Juru Bicara Satgas Penanganan COVID-19, Prof Wiku Adisasmito mengatakan bahwa di setiap akhir minggu atau libur panjang terjadi tren penurunan testing. Hal ini tengah diantisipasi, mengingat virus bisa terus menyebar sepanjang waktu.
"Ini merupakan salah satu tantangan yang sedang dicoba untuk diselesaikan. Ingat, bahwa virus ini tidak pernah libur. Sehingga adanya hari libur ini bisa diantisipasi ke depannya," tegas Prof Wiku dalam konferensi pers yang disiarkan di channel YouTube Sekretariat Presiden, Selasa (3/11/2020).
Salah satu antisipasi yang akan dilakukan untuk menekan angka penularan COVID-19 adalah dengan menambah jam operasional kerja laboratorium. Hal ini agar kinerja lab tetap bisa bekerja sebagaimana mestinya.

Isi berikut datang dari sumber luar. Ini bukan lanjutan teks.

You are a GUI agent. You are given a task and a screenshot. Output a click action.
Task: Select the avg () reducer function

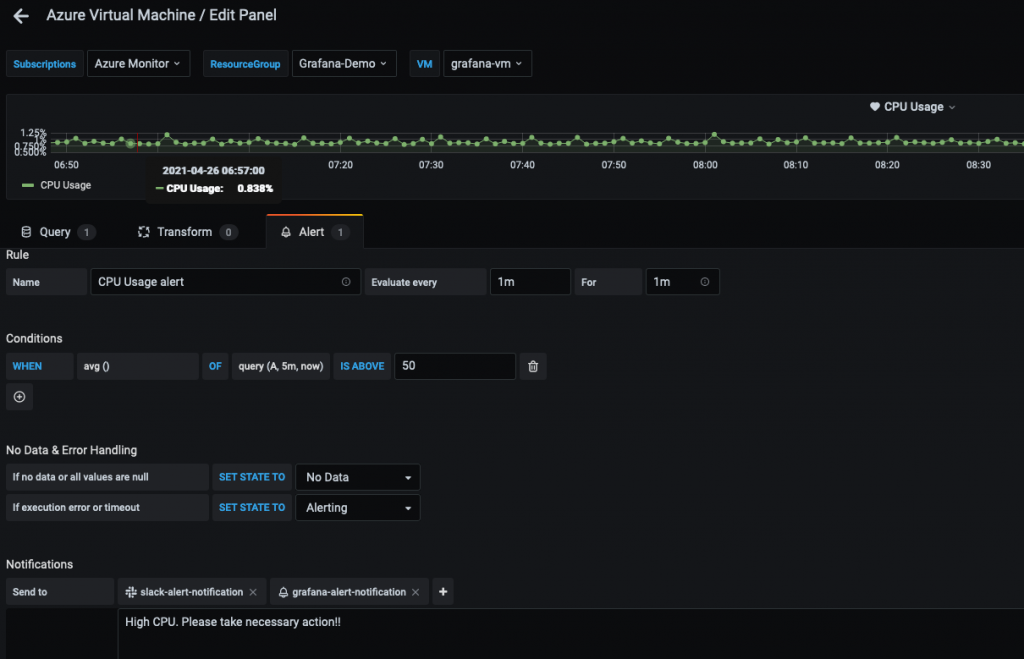click(138, 366)
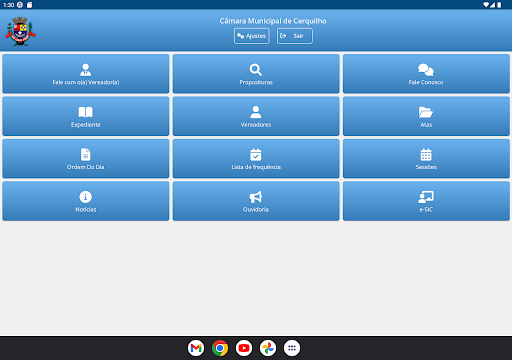
Task: Click the Cerquilho coat of arms logo
Action: tap(20, 31)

Prof Wiku mengatakan, antisipasi ini tentunya akan diikuti bersamaan dengan pertimbangan insentif yang tentunya memadai untuk para pekerja laboratorium.

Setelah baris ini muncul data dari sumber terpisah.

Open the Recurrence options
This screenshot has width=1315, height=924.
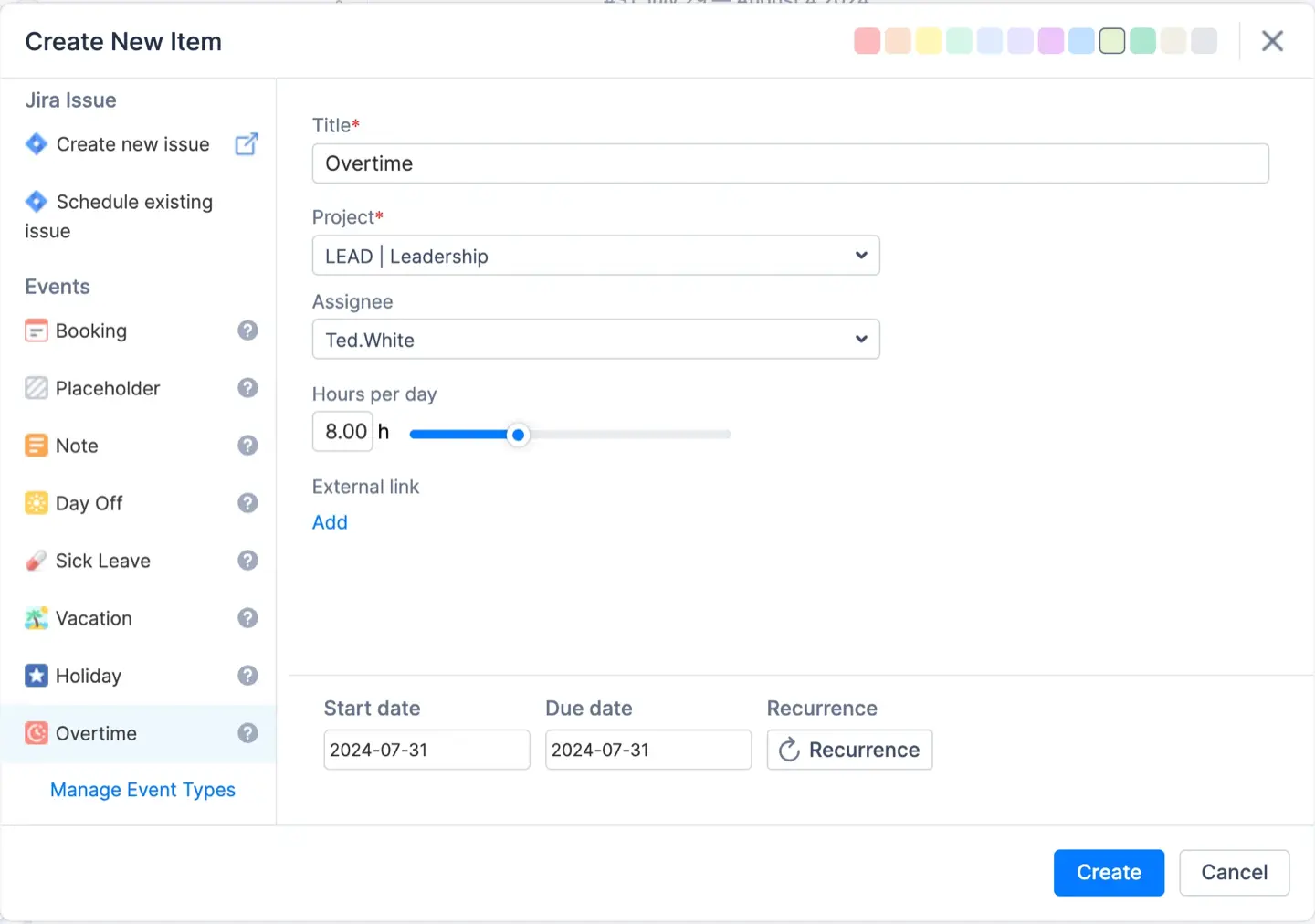point(848,750)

"Satgas juga terus berkoordinasi dengan pemerintah daerah untuk meningkatkan kapasitas laboratorium dan fasilitas pendukung lainnya seperti reagen," katanya.

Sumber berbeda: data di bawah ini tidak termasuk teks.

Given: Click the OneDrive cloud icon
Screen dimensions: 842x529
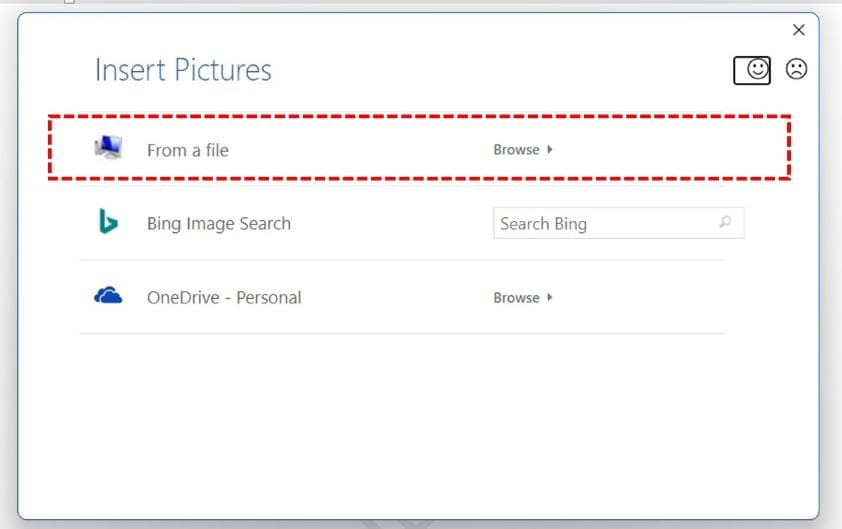Looking at the screenshot, I should coord(108,296).
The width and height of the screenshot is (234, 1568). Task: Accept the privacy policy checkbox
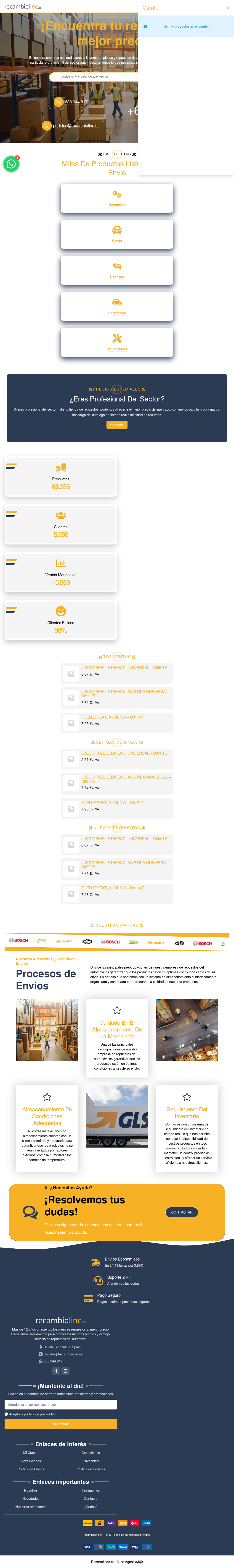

Namun, Prof Wiku juga menyebutkan adanya kendala tengah dihadapi dalam pelaksanaan testing. Misalnya seperti wilayah testing yang tersebar
https://kamumovie28.com/love-o2o-2016/
Kata Pakar Virologi soal Pembuatan Vaksin Bisa Secepat 'Kilat'
Kemajuan teknologi memungkinkan vaksin dibuat dalam waktu cepat. Ahli Virologi dan Molekuler Biologi Universitas Udayana Prof I Gusti Ngurah Mahardika menegaskan pembuatan vaksin secara kilat harus tetap mengedepankan keamanannya, serta mesti lebih berdaya guna bagi kesehatan masyarakat.
"Dulu, biasanya vaksin didapat dengan mengembangkan agen atau bibit virus yang murni setelah itu diperbanyak dan disiapkan menjadi vaksin. Sekarang, dimungkinkan untuk dilakukan dengan sangat cepat, tidak perlu agen penyakit, tidak perlu virus lagi, karena dapat dibuat sintetis. Jadi dapat dibuat sangat cepat. Zaman dulu perlu waktu yang lama untuk menemukan bibitnya saja," ulas Prof Mahardika dalam keterangan tertulis, Selasa (3/11/2020).
Ia menjelaskan vaksin telah terbukti dapat mencegah dan menyembuhkan penyakit zoonosis, penyakit yang ditularkan dari hewan ke manusia. Contohnya yaitu vaksin rabies dan flu burung. Prof Mahardika menerangkan vaksin untuk penyakit rabies diberikan pada hewan dan manusia, sedangkan vaksin flu burung diberikan ke hewan saja.
"Contoh paling klasik adalah penyakit rabies. Vaksin rabies diberikan pada hewan dan juga pada manusia. Kalau pada hewan vaksin diberikan sebelum terkena rabies, sedangkan pada manusia vaksin diberikan kepada orang yang berisiko kena rabies atau kita sebut pre-exposure. Dan vaksin juga diberikan kepada mereka yang dalam kondisi post-exposure karena digigit oleh hewan yang sudah terjangkit rabies," papar Prof Mahardika.
"Penyakit rabies dan flu burung menunjukkan bahwa vaksin merupakan cara terbaik untuk penanggulangan dan mengatasi wabah satu penyakit," imbuhnya.
Anggota tim pengembangan vaksin Merah Putih ini ini menekankan walaupun proses penemuan vaksin harus dilakukan dengan cepat, keamanan vaksin harus menjadi pertimbangan utama sebelum diedarkan ke masyarakat.